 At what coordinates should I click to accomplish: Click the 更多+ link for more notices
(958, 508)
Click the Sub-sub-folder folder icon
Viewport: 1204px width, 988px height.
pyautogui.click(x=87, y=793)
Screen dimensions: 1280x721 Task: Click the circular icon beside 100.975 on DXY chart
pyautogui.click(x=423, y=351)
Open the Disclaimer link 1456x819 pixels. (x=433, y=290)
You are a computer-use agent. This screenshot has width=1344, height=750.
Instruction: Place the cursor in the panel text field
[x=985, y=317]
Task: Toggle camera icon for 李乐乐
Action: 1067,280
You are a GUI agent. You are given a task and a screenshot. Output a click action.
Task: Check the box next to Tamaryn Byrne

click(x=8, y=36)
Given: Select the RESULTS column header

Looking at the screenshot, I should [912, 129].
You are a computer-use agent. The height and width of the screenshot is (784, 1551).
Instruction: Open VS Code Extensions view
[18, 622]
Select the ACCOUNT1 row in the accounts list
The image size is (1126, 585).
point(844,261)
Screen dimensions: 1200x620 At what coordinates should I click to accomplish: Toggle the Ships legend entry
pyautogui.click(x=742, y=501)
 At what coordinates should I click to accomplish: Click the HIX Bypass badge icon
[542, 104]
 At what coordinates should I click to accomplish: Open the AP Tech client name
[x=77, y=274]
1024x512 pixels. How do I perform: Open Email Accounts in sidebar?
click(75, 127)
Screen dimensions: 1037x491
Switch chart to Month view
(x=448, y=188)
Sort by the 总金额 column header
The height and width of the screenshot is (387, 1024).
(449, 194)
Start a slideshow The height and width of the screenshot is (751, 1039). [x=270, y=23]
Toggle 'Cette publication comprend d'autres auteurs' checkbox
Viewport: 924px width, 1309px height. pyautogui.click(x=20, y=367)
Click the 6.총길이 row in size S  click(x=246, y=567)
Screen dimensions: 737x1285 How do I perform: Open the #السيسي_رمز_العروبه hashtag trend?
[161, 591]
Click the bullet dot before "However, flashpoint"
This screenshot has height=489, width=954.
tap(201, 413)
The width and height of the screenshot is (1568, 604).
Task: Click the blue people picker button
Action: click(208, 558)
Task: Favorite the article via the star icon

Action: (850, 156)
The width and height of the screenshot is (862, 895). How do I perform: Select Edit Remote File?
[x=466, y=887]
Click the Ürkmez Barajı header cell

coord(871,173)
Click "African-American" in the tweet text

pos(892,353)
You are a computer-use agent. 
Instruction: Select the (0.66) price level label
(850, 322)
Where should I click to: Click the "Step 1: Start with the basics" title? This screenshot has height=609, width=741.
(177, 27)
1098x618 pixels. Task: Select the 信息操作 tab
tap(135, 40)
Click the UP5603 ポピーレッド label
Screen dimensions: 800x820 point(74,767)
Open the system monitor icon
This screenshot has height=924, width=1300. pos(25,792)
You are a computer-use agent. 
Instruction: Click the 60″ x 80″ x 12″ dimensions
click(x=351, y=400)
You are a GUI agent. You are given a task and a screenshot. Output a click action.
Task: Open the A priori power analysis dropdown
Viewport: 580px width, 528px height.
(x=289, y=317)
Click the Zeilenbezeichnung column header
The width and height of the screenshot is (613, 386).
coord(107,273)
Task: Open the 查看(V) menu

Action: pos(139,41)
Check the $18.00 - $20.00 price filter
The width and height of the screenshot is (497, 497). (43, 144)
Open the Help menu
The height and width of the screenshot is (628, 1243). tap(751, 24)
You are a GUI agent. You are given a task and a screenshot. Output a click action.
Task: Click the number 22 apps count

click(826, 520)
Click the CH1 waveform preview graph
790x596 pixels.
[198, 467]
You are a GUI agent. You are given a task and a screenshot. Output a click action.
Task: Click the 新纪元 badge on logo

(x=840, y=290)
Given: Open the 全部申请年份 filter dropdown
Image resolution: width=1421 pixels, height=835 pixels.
____________
Exercise >>
The whole listing should be transcribed word for word.

Response box >>
 At what coordinates should I click to accomplish: Click the 更多+ link for more notices
(958, 508)
Click the Sub-sub-folder folder icon
Viewport: 1204px width, 988px height.
pyautogui.click(x=87, y=793)
Screen dimensions: 1280x721 Task: Click the circular icon beside 100.975 on DXY chart
pyautogui.click(x=423, y=351)
Open the Disclaimer link 1456x819 pixels. (x=433, y=290)
You are a computer-use agent. This screenshot has width=1344, height=750.
Instruction: Place the cursor in the panel text field
[x=985, y=317]
Task: Toggle camera icon for 李乐乐
Action: 1067,280
You are a GUI agent. You are given a task and a screenshot. Output a click action.
Task: Check the box next to Tamaryn Byrne

click(x=8, y=36)
Given: Select the RESULTS column header

Looking at the screenshot, I should [912, 129].
You are a computer-use agent. The height and width of the screenshot is (784, 1551).
Instruction: Open VS Code Extensions view
[18, 622]
Select the ACCOUNT1 row in the accounts list
The image size is (1126, 585).
point(844,261)
Screen dimensions: 1200x620 At what coordinates should I click to accomplish: Toggle the Ships legend entry
pyautogui.click(x=742, y=501)
 At what coordinates should I click to accomplish: Click the HIX Bypass badge icon
[542, 104]
 At what coordinates should I click to accomplish: Open the AP Tech client name
[x=77, y=274]
1024x512 pixels. How do I perform: Open Email Accounts in sidebar?
click(75, 127)
Screen dimensions: 1037x491
Switch chart to Month view
(x=448, y=188)
Sort by the 总金额 column header
The height and width of the screenshot is (387, 1024).
(449, 194)
Start a slideshow The height and width of the screenshot is (751, 1039). [x=270, y=23]
Toggle 'Cette publication comprend d'autres auteurs' checkbox
Viewport: 924px width, 1309px height. pyautogui.click(x=20, y=367)
Click the 6.총길이 row in size S  click(x=246, y=567)
Screen dimensions: 737x1285 How do I perform: Open the #السيسي_رمز_العروبه hashtag trend?
[161, 591]
Click the bullet dot before "However, flashpoint"
This screenshot has height=489, width=954.
tap(201, 413)
The width and height of the screenshot is (1568, 604).
Task: Click the blue people picker button
Action: click(208, 558)
Task: Favorite the article via the star icon

Action: (850, 156)
The width and height of the screenshot is (862, 895). How do I perform: Select Edit Remote File?
[x=466, y=887]
Click the Ürkmez Barajı header cell

coord(871,173)
Click "African-American" in the tweet text

pos(892,353)
You are a computer-use agent. 
Instruction: Select the (0.66) price level label
(850, 322)
Where should I click to: Click the "Step 1: Start with the basics" title? This screenshot has height=609, width=741.
(177, 27)
1098x618 pixels. Task: Select the 信息操作 tab
tap(135, 40)
Click the UP5603 ポピーレッド label
Screen dimensions: 800x820 point(74,767)
Open the system monitor icon
This screenshot has height=924, width=1300. pos(25,792)
You are a computer-use agent. 
Instruction: Click the 60″ x 80″ x 12″ dimensions
click(x=351, y=400)
You are a GUI agent. You are given a task and a screenshot. Output a click action.
Task: Open the A priori power analysis dropdown
Viewport: 580px width, 528px height.
(x=289, y=317)
Click the Zeilenbezeichnung column header
The width and height of the screenshot is (613, 386).
coord(107,273)
Task: Open the 查看(V) menu

Action: pos(139,41)
Check the $18.00 - $20.00 price filter
The width and height of the screenshot is (497, 497). (43, 144)
Open the Help menu
The height and width of the screenshot is (628, 1243). tap(751, 24)
You are a GUI agent. You are given a task and a screenshot. Output a click action.
Task: Click the number 22 apps count

click(826, 520)
Click the CH1 waveform preview graph
790x596 pixels.
[198, 467]
You are a GUI agent. You are given a task and a screenshot. Output a click action.
Task: Click the 新纪元 badge on logo

(x=840, y=290)
Given: Open the 全部申请年份 filter dropdown
Image resolution: width=1421 pixels, height=835 pixels.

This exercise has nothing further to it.